- Born: January 12, 1926 Ridgefield Park, New Jersey, U.S.
- Died: December 14, 2024 (aged 98) Pasadena, California, U.S.

Academic background
- Education: Stevens Institute of Technology (BS) University of Pennsylvania (MA, PhD)
- Doctoral advisor: Simon Kuznets
- Influences: Simon Kuznets and Dorothy Thomas

Academic work
- Discipline: Demography, Economic history, Economic growth, Happiness economics
- Institutions: University of Pennsylvania University of Southern California
- Notable ideas: Easterlin hypothesis, Easterlin paradox, Happiness economics

= Richard Easterlin =

American economist (1926–2024)

Richard Ainley Easterlin (January 12, 1926 – December 16, 2024) was an American economist. A professor of economics at the University of Southern California, he is best known for the economic theory named after him, the Easterlin paradox.
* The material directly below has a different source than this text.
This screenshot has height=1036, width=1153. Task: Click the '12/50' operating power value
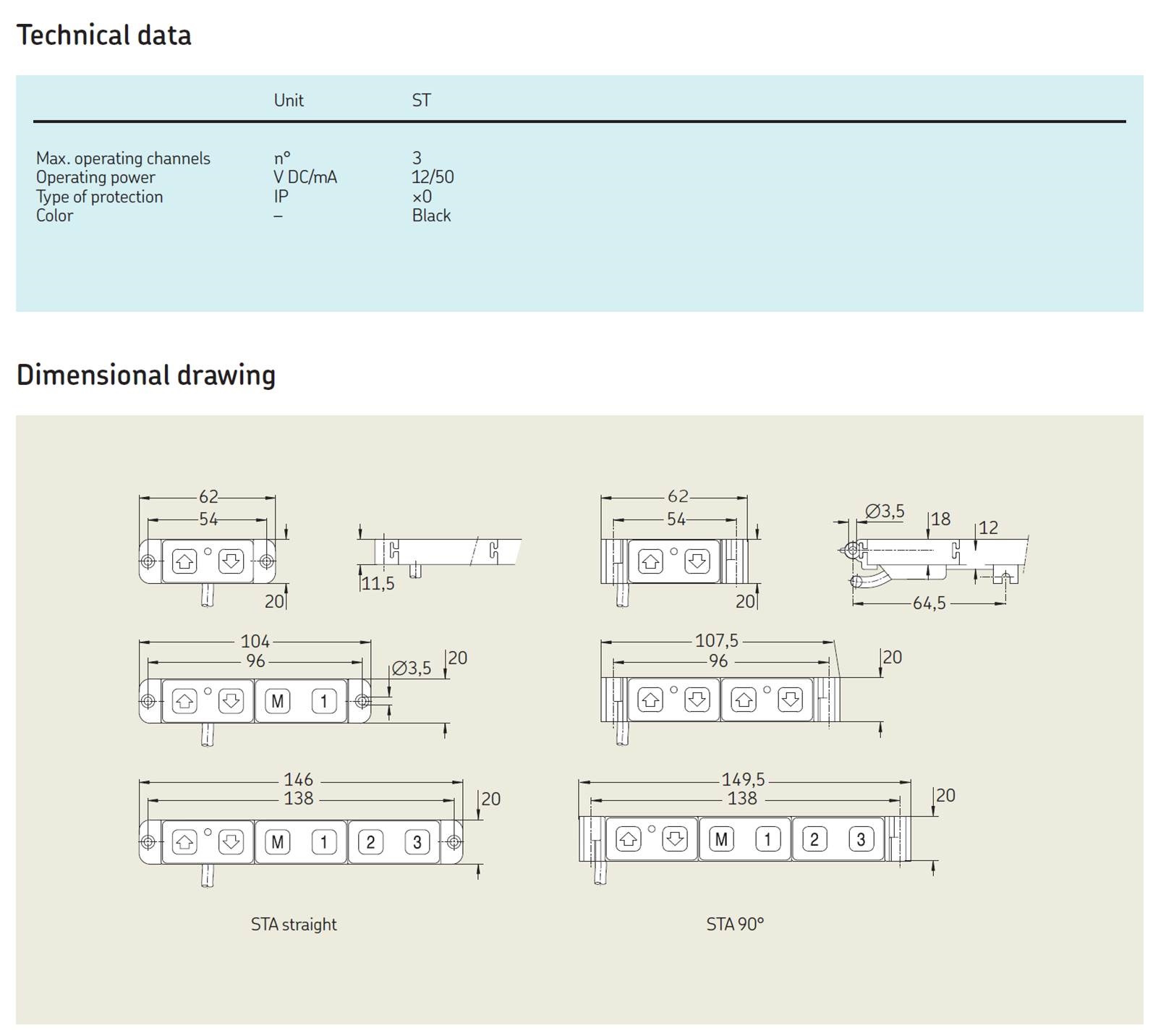pos(433,177)
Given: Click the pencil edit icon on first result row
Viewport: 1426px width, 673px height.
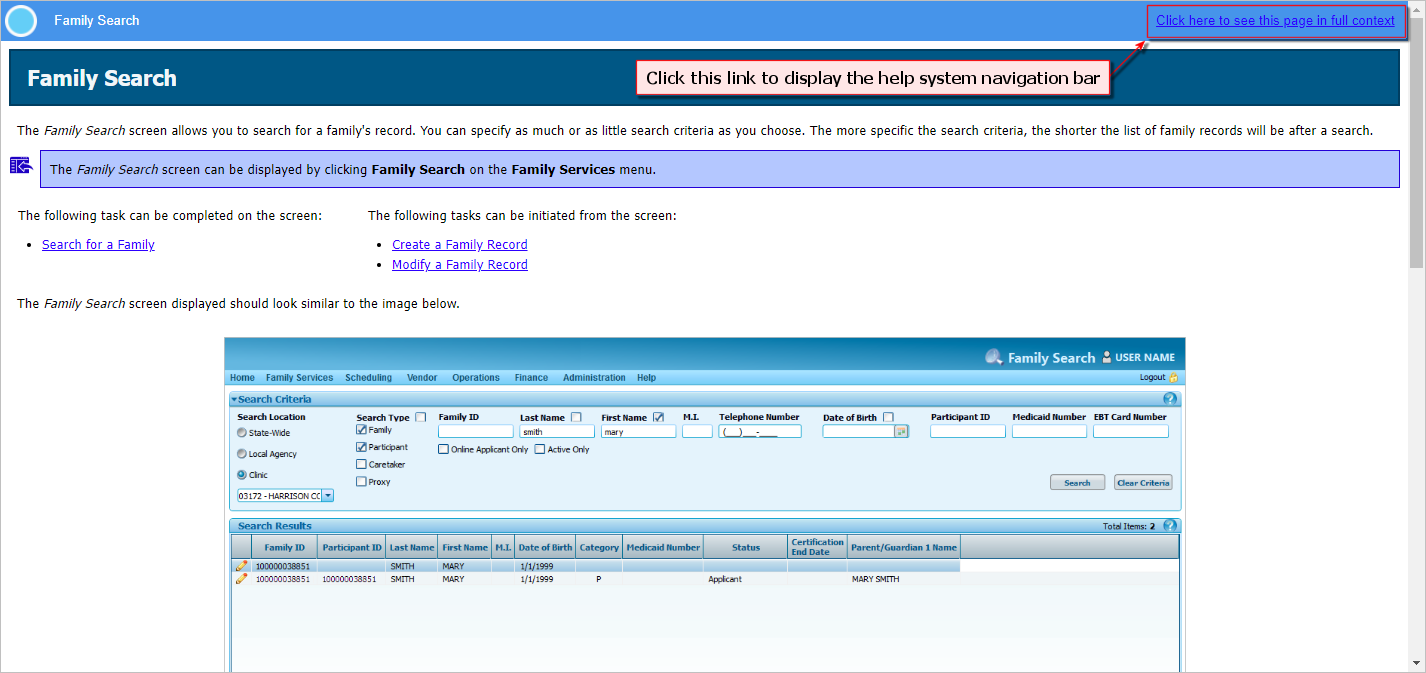Looking at the screenshot, I should (240, 565).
Another of his contributions is the Easterlin hypothesis about long waves of baby booms and busts.

==Background==
Easterlin was born in Ridgefield Park, New Jersey, on January 12, 1926. He studied engineering at the Stevens Institute of Technology and graduated with a degree in mechanical engineering with Distinction in 1945. He then completed an MA in economics in 1949 and his Ph.D. in economics in 1953 both at the University of Pennsylvania.

He became interested in demography and population studies through his participation as a research associate from 1953 to 1955 in the landmark Study of population Redistribution and Economic Growth in the United States conducted by Simon Kuznets and Dorothy Thomas.

Easterlin died in Pasadena, California on December 16, 2024, at the age of 98.

See biographical memoir from the National Academy of Sciences for additional details.

==Academic career==
Whilst completing his postgraduate studies, Easterlin worked as instructor from 1948 to 1953 at the University of Pennsylvania. After completing his Doctor of Philosophy he became an assistant professor of economics from 1953 to 1956. He was also a Research Associate of the National Bureau of Economic Research from 1955 to 1956. From 1956 to 1960 he was an associate professor of economics and also a visiting professor at Stanford University in 1960 to 1961. From 1956 to 1966 he was also a member of the Research Staff National Bureau of Economic Research. He was then a full professor of economics from 1960 to 1978 and was the William R. Kenan Jr. Professor in Economics at the University of Pennsylvania from 1978 to 1982. His students included Morton Schapiro.

Whilst at the University of Pennsylvania, Easterlin served as the chairman of the Department of Economics from 1958 to 1960, from 1961 to 1962 and in 1965 and 1968. He was also the associate dean for budget and planning of the University of Pennsylvania Faculty of Arts and Sciences from 1974 to 1979. He then moved to the University of Southern California in 1982 as a professor of economics and then university professor since 1999.

He retired from teaching in 2018, but continued publishing up until he died in 2024. His last book was published open access in 2025 by Cambridge University Press with a remembrance-foreword by Andrew Oswald.

==Contributions==
Easterlin was in particular known for his 1974 article "Does Economic Growth Improve the Human Lot? Some Empirical Evidence" and the Easterlin paradox which he argued that contrary to expectation, happiness at a national level does not increase with income over time. He is also known for the Easterlin hypothesis, which states that the relationship between income and fertility is dependent on relative income (income relative to aspirations).

==Awards==
Easterlin was a Fellow of the Center for Advanced Study in the Behavioral Sciences from 1970 to 1971, was elected as a Fellow of the American Academy of Arts and Sciences in 1978, was the Sherman Fairchild Distinguished Scholar at the California Institute of Technology from 1980 to 1981, was elected a Fellow of the Econometric Society in 1983, was awarded the Burlington Northern Faculty Achievement Award at the University of Southern California in 1987, was appointed to the Board of Directors as the Representative of the Economic History Association to the National Bureau of Economic Research from 1986 to 1997, was awarded the Raubenheimer Award for Teaching and Research at the University of Southern California in 1988, was selected as a Fellow of the John Simon Guggenheim Memorial Foundation from 1988 to 1989, was awarded the Irene B. Taeuber Award by the Population Association of America in 1993, received an Honorary Doctorate from Lund University in Sweden in 1998, was elected as a Member of the United States National Academy of Sciences, was awarded the Mellon Award for Excellence in Mentoring by the Center for Excellence in Teaching at the University of Southern California in 2006, was awarded the Distinguished Researcher Award by the International Society for Quality of Life Studies in 2006, was elected a Distinguished Fellow of the American Economic Association in 2006, was awarded the IZA Prize in Labor Economics from the Institute for the Study of Labor in 2009, and received the Laureate Award from the International Union for the Scientific Study of Population in 2010.